Alexander Scott (August 19, 1844 – May 27, 1923) was a soldier in the Union Army during the American Civil War and a recipient of the Medal of Honor for his actions in the Battle of Monocacy, Maryland.

Biography
Alexander Scott was the only son (he had two sisters Margaret and Flora) of Alexander and Mary Ann (Day) Scott. He was born in Montreal in 1844, but his parents moved to Burlington, Vermont, when he was six years old. His father enlisted in Co. I, Fifth Regiment Vermont Volunteers and died from wounds at Annapolis, MD on Oct 19, 1862.

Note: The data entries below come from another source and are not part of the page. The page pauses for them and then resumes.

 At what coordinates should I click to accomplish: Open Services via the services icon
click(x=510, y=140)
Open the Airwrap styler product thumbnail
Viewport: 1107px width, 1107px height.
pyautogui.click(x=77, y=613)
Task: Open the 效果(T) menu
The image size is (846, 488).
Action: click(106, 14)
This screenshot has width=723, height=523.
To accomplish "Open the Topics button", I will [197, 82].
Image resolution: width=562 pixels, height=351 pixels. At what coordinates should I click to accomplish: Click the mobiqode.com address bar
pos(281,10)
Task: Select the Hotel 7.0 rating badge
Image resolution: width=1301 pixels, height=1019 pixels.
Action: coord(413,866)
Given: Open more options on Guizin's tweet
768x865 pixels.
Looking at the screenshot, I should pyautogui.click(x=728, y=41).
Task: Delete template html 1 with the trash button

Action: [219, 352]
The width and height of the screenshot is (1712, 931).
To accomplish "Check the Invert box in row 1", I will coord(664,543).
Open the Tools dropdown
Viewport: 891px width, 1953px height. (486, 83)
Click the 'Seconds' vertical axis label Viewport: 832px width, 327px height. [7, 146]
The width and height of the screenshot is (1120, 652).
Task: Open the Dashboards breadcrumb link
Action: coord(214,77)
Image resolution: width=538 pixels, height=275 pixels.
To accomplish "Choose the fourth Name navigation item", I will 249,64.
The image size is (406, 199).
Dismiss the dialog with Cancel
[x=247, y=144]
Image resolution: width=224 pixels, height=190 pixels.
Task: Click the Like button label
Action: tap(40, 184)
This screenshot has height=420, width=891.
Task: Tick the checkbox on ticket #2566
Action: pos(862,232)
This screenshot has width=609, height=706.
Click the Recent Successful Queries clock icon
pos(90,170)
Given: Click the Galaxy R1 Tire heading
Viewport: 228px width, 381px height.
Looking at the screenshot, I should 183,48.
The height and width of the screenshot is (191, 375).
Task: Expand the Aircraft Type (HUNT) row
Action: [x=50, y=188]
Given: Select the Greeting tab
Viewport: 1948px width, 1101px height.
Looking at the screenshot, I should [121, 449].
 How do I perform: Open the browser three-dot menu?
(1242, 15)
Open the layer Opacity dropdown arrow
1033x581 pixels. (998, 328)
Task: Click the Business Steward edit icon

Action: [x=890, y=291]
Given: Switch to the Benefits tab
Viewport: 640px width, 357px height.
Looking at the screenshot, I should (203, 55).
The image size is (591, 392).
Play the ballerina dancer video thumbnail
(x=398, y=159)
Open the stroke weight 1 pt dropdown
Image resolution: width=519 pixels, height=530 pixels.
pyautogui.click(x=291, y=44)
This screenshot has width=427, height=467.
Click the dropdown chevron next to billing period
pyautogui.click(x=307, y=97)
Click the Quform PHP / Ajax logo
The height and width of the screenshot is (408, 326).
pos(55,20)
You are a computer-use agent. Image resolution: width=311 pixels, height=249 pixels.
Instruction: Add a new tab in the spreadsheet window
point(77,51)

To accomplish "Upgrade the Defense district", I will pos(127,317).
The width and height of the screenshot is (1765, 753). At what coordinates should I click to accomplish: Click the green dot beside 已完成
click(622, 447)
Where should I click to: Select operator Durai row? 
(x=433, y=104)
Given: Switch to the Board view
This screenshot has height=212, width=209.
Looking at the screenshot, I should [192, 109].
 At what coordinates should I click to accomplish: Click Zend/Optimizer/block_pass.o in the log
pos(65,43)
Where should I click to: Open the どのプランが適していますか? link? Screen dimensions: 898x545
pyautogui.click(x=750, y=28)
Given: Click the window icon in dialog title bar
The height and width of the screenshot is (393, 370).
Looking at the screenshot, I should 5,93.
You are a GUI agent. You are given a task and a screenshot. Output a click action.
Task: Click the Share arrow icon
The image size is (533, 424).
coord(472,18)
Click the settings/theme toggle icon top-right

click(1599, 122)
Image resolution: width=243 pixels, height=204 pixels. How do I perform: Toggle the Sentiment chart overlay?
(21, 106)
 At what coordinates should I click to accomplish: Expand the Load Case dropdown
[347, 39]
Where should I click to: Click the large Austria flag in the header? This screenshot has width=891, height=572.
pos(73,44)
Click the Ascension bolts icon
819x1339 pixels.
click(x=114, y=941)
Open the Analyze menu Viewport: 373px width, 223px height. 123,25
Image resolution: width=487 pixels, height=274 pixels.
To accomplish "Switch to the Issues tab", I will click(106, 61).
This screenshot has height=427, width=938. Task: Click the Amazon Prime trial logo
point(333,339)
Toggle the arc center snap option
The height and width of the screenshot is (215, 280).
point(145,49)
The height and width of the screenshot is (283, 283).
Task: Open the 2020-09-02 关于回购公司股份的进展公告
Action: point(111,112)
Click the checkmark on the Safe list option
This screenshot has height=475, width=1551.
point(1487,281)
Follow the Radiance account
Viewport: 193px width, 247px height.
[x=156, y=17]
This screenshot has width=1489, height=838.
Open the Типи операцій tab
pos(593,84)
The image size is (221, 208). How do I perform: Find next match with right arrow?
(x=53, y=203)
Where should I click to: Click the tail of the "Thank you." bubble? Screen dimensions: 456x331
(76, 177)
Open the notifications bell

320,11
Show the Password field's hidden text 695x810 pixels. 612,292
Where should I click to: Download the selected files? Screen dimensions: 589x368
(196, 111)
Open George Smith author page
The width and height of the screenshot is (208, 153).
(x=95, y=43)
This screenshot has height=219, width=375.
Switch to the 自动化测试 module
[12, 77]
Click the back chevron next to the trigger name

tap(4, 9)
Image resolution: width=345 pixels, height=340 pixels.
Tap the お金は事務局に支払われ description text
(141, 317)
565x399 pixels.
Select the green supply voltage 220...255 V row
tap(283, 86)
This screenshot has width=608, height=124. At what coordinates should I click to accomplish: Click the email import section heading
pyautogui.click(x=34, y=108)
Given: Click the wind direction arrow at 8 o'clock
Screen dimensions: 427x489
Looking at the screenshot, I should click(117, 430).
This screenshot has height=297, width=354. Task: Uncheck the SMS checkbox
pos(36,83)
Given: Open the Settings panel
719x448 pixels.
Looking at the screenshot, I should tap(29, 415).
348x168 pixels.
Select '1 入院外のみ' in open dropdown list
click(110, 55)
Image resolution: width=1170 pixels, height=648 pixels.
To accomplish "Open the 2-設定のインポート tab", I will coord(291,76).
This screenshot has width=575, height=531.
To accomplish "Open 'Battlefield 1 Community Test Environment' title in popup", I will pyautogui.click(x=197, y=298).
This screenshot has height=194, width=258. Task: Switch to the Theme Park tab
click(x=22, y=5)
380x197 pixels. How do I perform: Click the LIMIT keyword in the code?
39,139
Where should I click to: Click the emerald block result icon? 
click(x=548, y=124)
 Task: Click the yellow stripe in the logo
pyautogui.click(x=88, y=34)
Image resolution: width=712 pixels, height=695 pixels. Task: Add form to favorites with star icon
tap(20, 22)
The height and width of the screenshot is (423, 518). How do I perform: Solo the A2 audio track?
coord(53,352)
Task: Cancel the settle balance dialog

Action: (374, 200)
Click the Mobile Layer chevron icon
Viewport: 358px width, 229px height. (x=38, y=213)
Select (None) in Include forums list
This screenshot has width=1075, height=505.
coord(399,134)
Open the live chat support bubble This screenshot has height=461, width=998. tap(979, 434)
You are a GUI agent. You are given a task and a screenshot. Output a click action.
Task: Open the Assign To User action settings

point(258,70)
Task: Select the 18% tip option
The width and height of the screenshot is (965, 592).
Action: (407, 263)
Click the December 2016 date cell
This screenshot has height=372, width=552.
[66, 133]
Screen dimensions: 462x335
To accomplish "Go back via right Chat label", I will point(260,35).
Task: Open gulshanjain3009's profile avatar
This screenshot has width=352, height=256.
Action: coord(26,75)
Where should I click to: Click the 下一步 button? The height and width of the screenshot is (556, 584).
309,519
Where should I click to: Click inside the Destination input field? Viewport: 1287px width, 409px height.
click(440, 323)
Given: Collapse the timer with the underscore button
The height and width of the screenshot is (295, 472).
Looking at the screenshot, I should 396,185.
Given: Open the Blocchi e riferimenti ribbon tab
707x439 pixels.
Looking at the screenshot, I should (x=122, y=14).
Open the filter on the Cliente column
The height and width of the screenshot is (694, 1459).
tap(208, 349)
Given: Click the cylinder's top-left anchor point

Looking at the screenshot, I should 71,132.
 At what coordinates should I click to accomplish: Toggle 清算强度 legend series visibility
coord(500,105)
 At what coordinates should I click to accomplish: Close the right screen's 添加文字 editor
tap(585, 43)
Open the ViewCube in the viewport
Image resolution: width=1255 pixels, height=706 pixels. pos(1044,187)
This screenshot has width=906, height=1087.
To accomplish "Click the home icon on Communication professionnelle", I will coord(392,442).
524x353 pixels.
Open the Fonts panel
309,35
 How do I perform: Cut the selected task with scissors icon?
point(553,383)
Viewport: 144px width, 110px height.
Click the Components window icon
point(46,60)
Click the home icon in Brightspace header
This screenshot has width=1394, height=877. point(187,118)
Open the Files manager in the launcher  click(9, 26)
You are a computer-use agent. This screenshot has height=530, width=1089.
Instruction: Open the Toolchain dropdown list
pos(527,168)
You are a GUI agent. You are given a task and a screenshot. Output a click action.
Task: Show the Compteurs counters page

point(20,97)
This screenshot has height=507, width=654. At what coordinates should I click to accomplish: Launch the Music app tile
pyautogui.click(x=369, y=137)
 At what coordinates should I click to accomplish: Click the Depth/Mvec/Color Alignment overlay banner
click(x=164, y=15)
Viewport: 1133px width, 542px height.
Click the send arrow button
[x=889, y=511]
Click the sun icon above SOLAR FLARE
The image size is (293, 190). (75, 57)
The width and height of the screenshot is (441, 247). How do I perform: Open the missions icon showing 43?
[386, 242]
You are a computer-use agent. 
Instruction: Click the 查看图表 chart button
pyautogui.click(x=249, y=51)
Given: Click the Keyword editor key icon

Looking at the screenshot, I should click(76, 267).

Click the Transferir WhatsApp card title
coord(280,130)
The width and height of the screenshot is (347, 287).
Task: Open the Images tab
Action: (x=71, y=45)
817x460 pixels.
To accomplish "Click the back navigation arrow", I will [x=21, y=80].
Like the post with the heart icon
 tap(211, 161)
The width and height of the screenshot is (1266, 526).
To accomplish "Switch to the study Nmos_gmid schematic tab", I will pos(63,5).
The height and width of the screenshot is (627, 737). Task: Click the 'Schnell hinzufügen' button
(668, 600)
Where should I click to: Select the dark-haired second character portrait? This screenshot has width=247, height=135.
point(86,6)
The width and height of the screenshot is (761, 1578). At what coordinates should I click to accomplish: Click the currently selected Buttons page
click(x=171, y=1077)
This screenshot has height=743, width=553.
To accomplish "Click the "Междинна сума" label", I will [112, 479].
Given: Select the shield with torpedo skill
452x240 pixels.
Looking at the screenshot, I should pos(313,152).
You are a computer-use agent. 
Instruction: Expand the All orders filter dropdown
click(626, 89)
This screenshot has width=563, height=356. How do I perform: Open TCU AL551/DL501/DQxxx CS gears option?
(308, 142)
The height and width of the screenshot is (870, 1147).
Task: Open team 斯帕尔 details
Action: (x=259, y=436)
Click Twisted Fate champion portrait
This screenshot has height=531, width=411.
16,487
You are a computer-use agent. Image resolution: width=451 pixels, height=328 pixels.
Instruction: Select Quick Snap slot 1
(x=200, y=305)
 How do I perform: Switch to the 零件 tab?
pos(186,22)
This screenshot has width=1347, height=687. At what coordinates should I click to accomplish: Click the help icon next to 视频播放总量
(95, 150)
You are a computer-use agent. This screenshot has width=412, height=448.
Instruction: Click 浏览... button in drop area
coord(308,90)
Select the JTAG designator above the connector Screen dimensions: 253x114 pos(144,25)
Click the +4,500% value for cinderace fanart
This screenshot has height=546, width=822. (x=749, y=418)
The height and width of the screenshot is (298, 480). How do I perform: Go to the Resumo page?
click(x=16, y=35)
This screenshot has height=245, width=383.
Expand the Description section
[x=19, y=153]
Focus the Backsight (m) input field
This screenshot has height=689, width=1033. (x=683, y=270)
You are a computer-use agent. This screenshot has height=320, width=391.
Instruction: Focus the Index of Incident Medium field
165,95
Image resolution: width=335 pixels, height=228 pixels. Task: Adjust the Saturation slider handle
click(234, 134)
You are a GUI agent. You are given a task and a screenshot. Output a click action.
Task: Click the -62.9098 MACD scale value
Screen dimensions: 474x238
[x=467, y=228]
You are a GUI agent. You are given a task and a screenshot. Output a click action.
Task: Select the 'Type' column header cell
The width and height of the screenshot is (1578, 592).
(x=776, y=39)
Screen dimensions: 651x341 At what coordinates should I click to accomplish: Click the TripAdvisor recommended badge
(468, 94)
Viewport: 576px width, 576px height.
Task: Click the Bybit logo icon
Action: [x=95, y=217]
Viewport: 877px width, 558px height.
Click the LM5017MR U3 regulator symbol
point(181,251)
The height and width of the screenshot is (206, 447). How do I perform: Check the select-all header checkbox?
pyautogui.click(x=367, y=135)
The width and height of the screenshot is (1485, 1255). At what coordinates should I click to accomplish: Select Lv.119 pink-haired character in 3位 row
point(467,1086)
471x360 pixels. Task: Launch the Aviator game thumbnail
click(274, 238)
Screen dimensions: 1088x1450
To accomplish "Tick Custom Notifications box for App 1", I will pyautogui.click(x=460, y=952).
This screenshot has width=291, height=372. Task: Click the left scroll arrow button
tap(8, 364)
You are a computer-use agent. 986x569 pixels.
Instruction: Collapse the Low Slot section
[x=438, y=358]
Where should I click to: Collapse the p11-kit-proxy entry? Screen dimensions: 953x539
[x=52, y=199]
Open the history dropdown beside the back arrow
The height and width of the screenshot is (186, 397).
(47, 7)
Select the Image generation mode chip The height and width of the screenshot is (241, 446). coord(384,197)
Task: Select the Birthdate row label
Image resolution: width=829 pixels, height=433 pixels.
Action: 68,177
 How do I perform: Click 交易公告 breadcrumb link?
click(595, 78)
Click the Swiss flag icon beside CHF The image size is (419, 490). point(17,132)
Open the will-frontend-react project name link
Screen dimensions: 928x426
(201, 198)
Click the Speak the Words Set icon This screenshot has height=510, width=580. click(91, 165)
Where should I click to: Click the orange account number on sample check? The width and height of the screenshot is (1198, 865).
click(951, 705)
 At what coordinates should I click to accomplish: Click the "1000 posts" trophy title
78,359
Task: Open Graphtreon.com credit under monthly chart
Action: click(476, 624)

Scott entered service with 10th Vermont Infantry Regiment as a private at Winooski, Vermont, on August 2, 1862. He was promoted to corporal and was assigned to the color guard.

On October 19, 1864 Scott was severely wounded in the right thigh by a musket ball at Cedar Creek, Virginia. After recovering he rejoined his regiment on the march to Danville, Virginia, in April 1865. He returned with his regiment to Burlington, VT and was discharged July 3, 1865. His commanding officer Major Lydon, in recommending him for the Medal of Honor, stated, "during all the above period with the Color Guard, Corporal Scott refused promotion for the honor of remaining in that important and hazardous service".

He first married Hattie Conklin in Flint, Michigan. She died in Washington, D.C., in 1876. He married his second wife Alice V. Skippon on September 4, 1878, in Washington, D.C.

He had two sons, William H. Scott (b. 1869) and Charles A. Scott by his first wife and two children May and Alexander by his second wife. However, in 1916 Alexander Scott wrote "all children dead" on a pension application and  in 1923 his widow stated "no children surviving" on her application for a widow's pension.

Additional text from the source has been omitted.